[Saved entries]
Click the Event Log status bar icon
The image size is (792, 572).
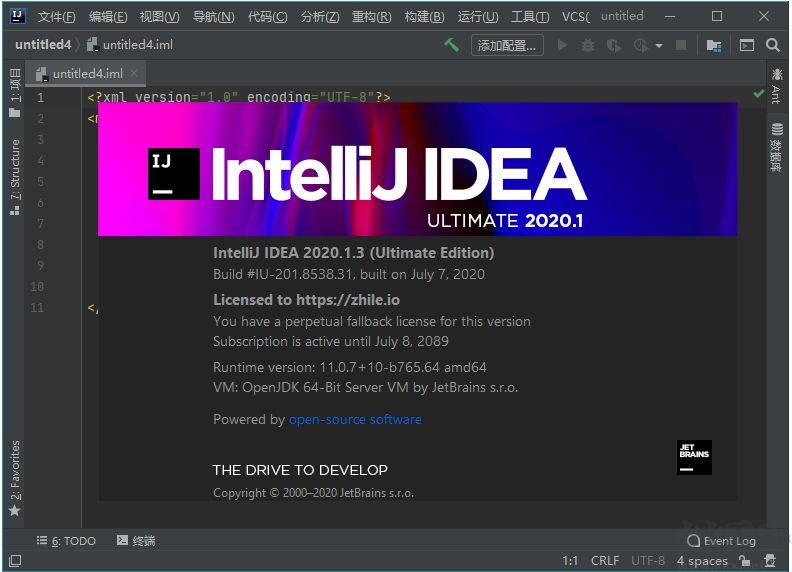(x=721, y=541)
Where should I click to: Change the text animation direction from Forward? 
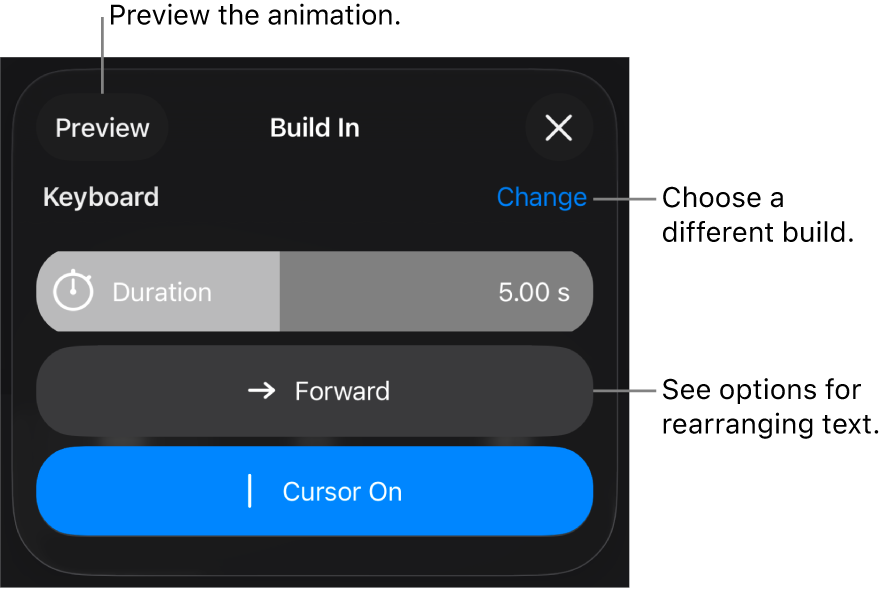pos(315,391)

Work to complete - Pictures excluded, quote all the data above exactly.

Problem solution -
Click the Event Log status bar icon
The image size is (792, 572).
(x=721, y=541)
Where should I click to: Change the text animation direction from Forward? 
pos(315,391)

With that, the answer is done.